*TASK*:
Word for word, please restate the line containing "[E-ticaret] (183, 2570)" and all the lines that follow it to the end of the data.

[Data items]
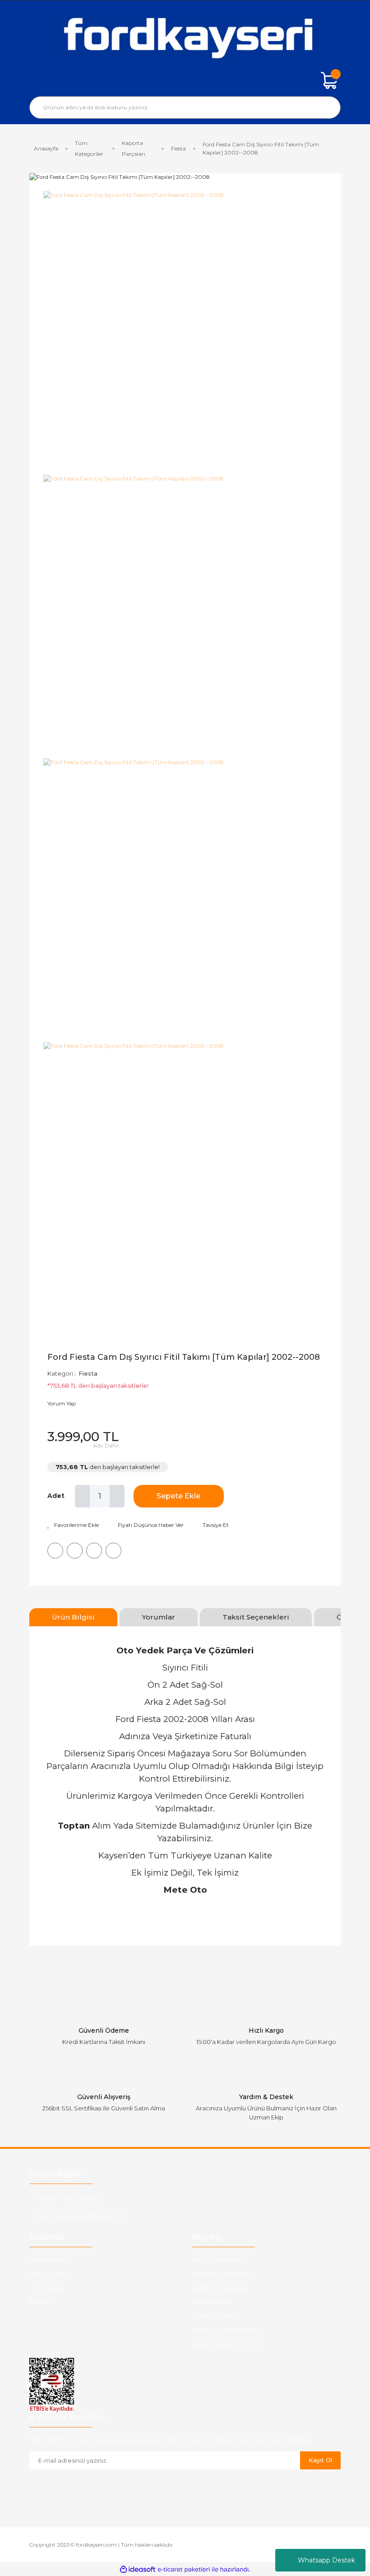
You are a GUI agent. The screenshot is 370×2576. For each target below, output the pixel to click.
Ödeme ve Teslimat (222, 2274)
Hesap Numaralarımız (225, 2330)
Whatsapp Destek (326, 2560)
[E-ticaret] (183, 2570)
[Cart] (329, 80)
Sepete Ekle (178, 1496)
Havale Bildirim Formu (227, 2344)
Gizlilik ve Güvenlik (220, 2288)
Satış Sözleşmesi (218, 2260)
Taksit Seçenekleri (255, 1617)
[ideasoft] (138, 2569)
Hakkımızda (47, 2260)
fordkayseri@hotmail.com (91, 2216)
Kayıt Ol (320, 2460)
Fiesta (88, 1373)
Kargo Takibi (48, 2274)
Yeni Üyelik (46, 2288)
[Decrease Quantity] (82, 1496)
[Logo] (185, 36)
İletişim (40, 2302)
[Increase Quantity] (117, 1496)
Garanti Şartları (214, 2316)
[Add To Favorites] (73, 1525)
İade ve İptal (211, 2302)
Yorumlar (158, 1617)
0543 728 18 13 (83, 2199)
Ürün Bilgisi (73, 1617)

*YOUR RESPONSE*:
[E-ticaret] (183, 2570)
[Cart] (329, 80)
Sepete Ekle (178, 1496)
Havale Bildirim Formu (227, 2344)
Gizlilik ve Güvenlik (220, 2288)
Satış Sözleşmesi (218, 2260)
Taksit Seçenekleri (255, 1617)
[ideasoft] (138, 2569)
Hakkımızda (47, 2260)
fordkayseri@hotmail.com (91, 2216)
Kayıt Ol (320, 2460)
Fiesta (88, 1373)
Kargo Takibi (48, 2274)
Yeni Üyelik (46, 2288)
[Decrease Quantity] (82, 1496)
[Logo] (185, 36)
İletişim (40, 2302)
[Increase Quantity] (117, 1496)
Garanti Şartları (214, 2316)
[Add To Favorites] (73, 1525)
İade ve İptal (211, 2302)
Yorumlar (158, 1617)
0543 728 18 13 (83, 2199)
Ürün Bilgisi (73, 1617)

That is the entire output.